Google has been slammed recently for supposedly refusing a fashion company to advertise its clothing aimed towards ‘curvy or plus-size’ people. The unnamed brand has claimed the search engine rejected their request to advertise with them, stating that the reason behind this was because the advert was targeted specifically at larger women. The issue started when the clothing brand attempted to buy Google advertising through Wordstream, a company which allows clients to promote their products through Google’s Gmail service.
The search engine uses a system called AdWords, which lets advertisers target specific audiences. It works by scanning customers’ emails searching for specific words people use. Google then uses these keywords to show customers specific adverts which relates to these keywords. Although this is Google’s usual technique for targeting adverts to its audience, it has now been revealed that Google will no longer allow firms to target individuals based on their body type.
The backlash seemed to have been caused because it appeared Google were uncomfortable using their regular scanning system to search for supposedly negative words, such as keywords which relate to body type. Commenting on the situation, Google have reportedly said “Given the unique nature of Gmail ads and how users interact with these ads, we’ve developed an additional layer of policy requirements specific to Gmail ads. At this time, Gmail Advertising policy does not permit promotion of products and services that target individuals with negative physical attributes such as plus-size, curvy.”

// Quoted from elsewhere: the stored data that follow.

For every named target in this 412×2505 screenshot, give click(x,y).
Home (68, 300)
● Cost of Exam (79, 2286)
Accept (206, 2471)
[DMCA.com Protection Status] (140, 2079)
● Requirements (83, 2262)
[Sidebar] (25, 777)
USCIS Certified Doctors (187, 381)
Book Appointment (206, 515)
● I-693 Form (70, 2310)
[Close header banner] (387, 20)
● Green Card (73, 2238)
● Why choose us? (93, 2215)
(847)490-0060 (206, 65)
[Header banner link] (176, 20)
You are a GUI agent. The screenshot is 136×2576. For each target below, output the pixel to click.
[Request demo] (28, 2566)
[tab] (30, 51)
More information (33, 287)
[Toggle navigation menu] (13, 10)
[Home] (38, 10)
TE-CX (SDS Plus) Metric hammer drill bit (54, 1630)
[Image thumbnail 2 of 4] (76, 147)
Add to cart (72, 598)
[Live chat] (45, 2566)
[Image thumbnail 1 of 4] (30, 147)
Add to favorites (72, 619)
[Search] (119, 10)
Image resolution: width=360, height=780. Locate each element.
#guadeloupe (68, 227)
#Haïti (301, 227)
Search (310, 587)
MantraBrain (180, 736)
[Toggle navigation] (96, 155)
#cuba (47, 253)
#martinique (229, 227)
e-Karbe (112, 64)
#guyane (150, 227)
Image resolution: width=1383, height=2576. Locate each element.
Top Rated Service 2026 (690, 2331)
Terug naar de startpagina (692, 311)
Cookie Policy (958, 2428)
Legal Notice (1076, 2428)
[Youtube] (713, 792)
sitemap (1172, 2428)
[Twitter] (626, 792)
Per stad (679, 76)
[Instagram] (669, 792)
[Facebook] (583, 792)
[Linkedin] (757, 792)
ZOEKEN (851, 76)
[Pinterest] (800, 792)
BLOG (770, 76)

In a blog post, Wordstream have admitted they were surprised by Google’s decision to ban the advert, especially as the ad “doesn’t explicitly mention anything about body type or size such as ‘plus size” or curvy'”. They added “It’s kind of crazy. Plus-size people exist and are a legitimate demographic. In fact, plus-size is the norm rather than the exception. One would assume that a display ad featuring conventionally skinny models (people whose bodies look nothing like the average consumer) wouldn’t raise any red flags. But if you sell clothing, you have to target some kind of ‘body type’ – all humans have bodies. Why are plus-size ads being singled out for ‘body type targeting’?”